The Supreme Court does give some hints as to what may be patentable by pointing to cases where such process patents were held to be patentable. For example, the Court point to a prior decision (Dierh) where a process used a known mathematical equation (the Arrhenius equation) to determine when (depending upon the temperature inside a mold, the time the rubber had been in the mold, and the thickness of the rubber) to open a press. That patent claim consisted of the steps of : (1) continuously monitering the temperature on the inside of the mold (2) feeding the resulting numbers into a computer, which would use the Arrhenius equation to continuously recalculate the mold-opening time , and (3) configuring the computer so that at the appropriate moment it would signal a device to open the press.”

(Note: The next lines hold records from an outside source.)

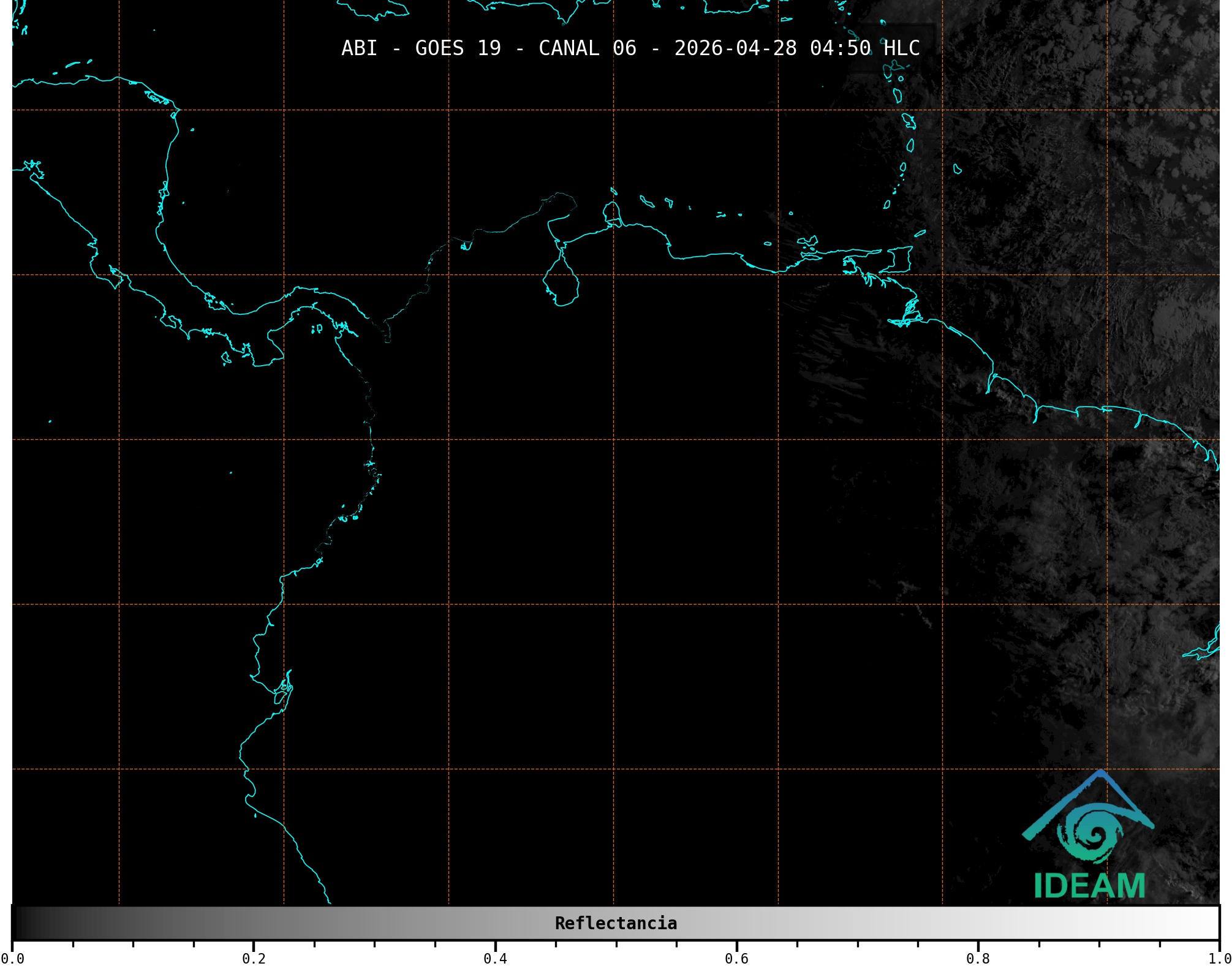Click the Paraguaná Peninsula outline north of Maracaibo

[611, 213]
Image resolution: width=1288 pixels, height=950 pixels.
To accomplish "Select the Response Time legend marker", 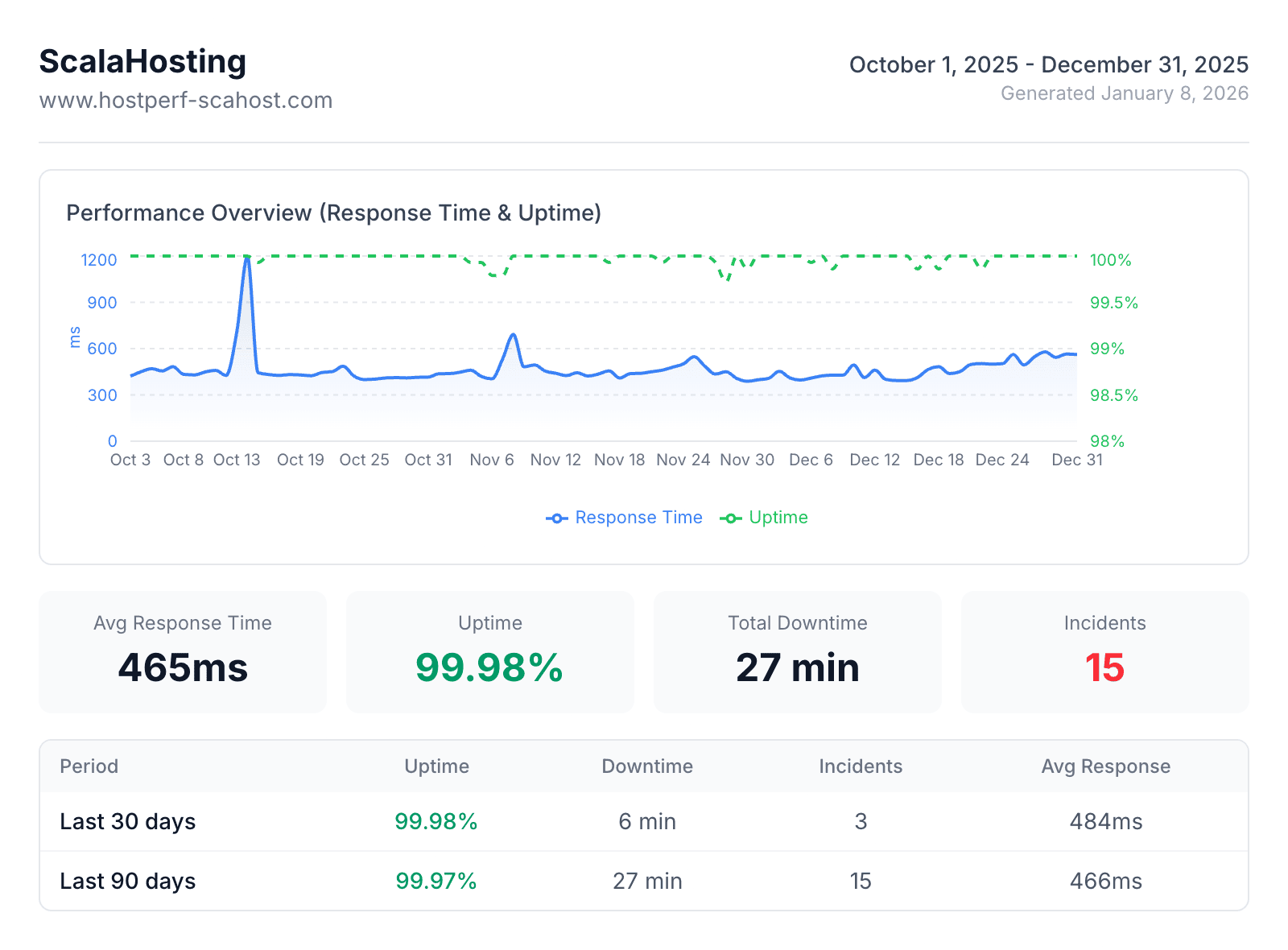I will click(x=557, y=518).
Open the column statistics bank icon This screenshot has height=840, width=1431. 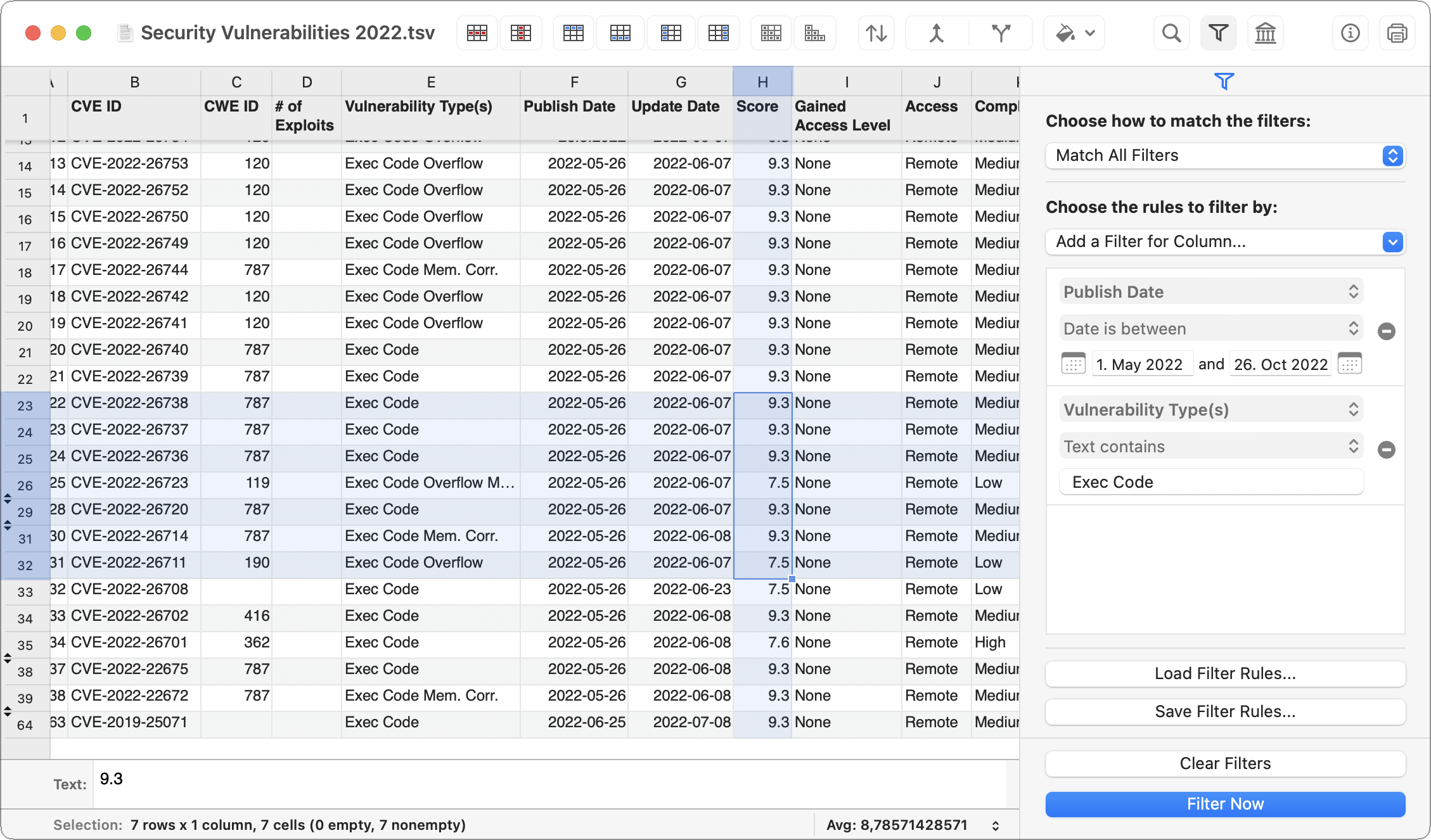click(1265, 33)
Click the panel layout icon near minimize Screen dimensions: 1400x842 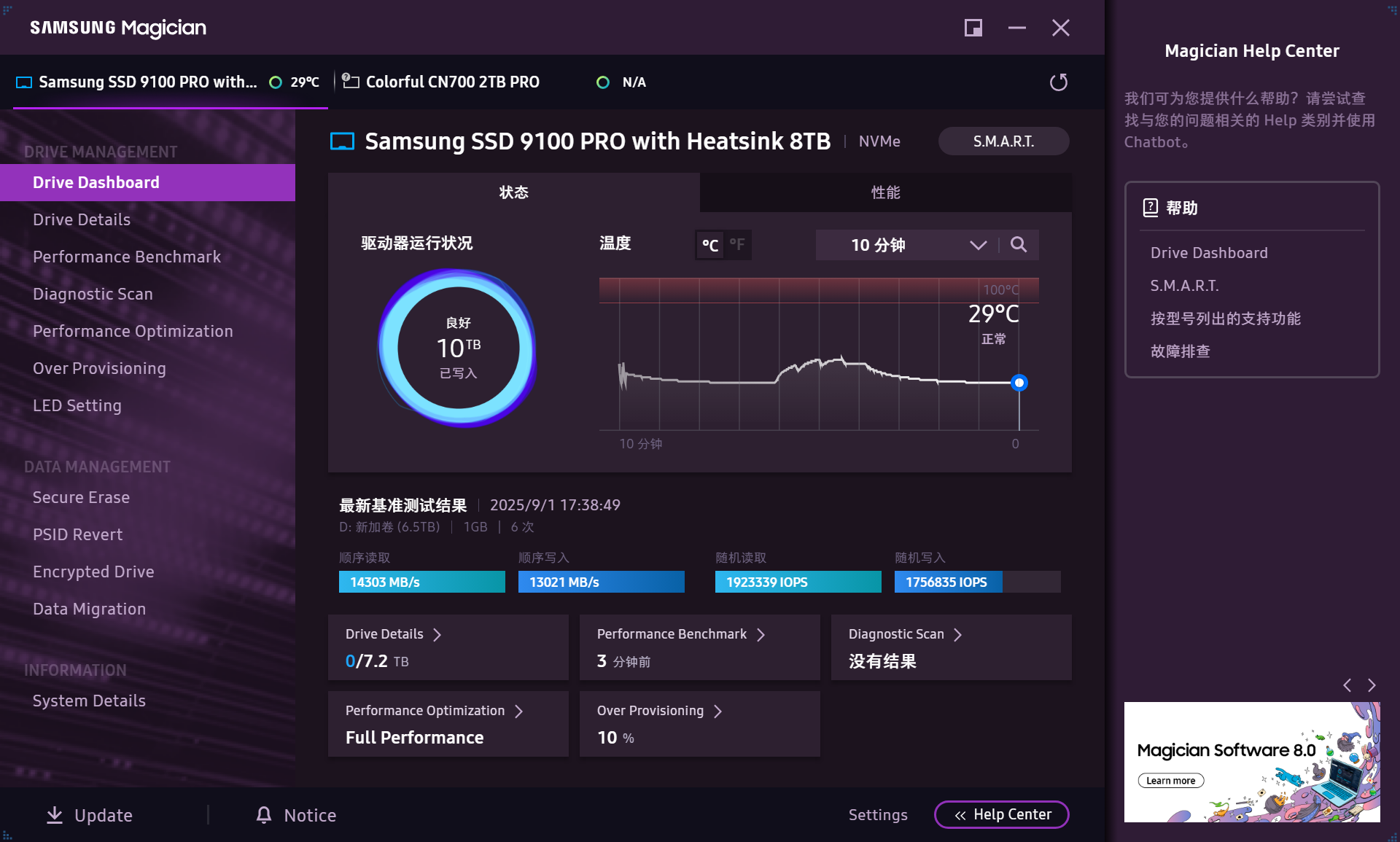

While the Court in Diehr held that the basic mathematical equation, like a law of nature, was not patentable, it found the overall process patent eligible because of the way the additional steps of the process integrated the equation into the process as a whole. Those steps included “installing rubber in a press, closing the mold, constantly determining the temperature of the mold, constantly recalculating the appropriate cure time through the use of the formula and a digital computer, and automatically opening the press at the proper time” Importantly, the court noted importantly that in Dierh, the Court nowhere suggested that all these steps, or at least the combination of those steps, were in context obvious, already in use, or purely conventional unlike the steps in Prometheus. The Court further noted that patentees did not seek to pre-empt the use of the equation, but sought only to foreclose from others the use of that equation in conjunction with all of the other steps in their claimed process. These other steps apparently added to the formula something that in terms of patent law’s objective had significance – they transformed the process into an inventive application of the formula. This last point — tying up a field (i.e., tying up a doctor’s subsequent treatment decision whether that treatment does, or does not, change in light of the inference he has drawn using the correlations in the patent) seemed to be what bothered the Court the most as to the claims. The Court stated that they threaten to inhibit the development of more refined treatment recommendations that combine these correlations with later discovered features of metabolites, human physiology or individual patient characteristics.
In conclusion, steps like “determining” which set forth broad language covering conventional or known processes which may preempt future scientific discovery relating to such processes is probably something to try to avoid when drafting process claims. Other than this, each case must be decided based on its own facts, and the likelihood of mixed ad hoc application by the courts to these facts are likely to increase as a result of the decision by the Supreme Court.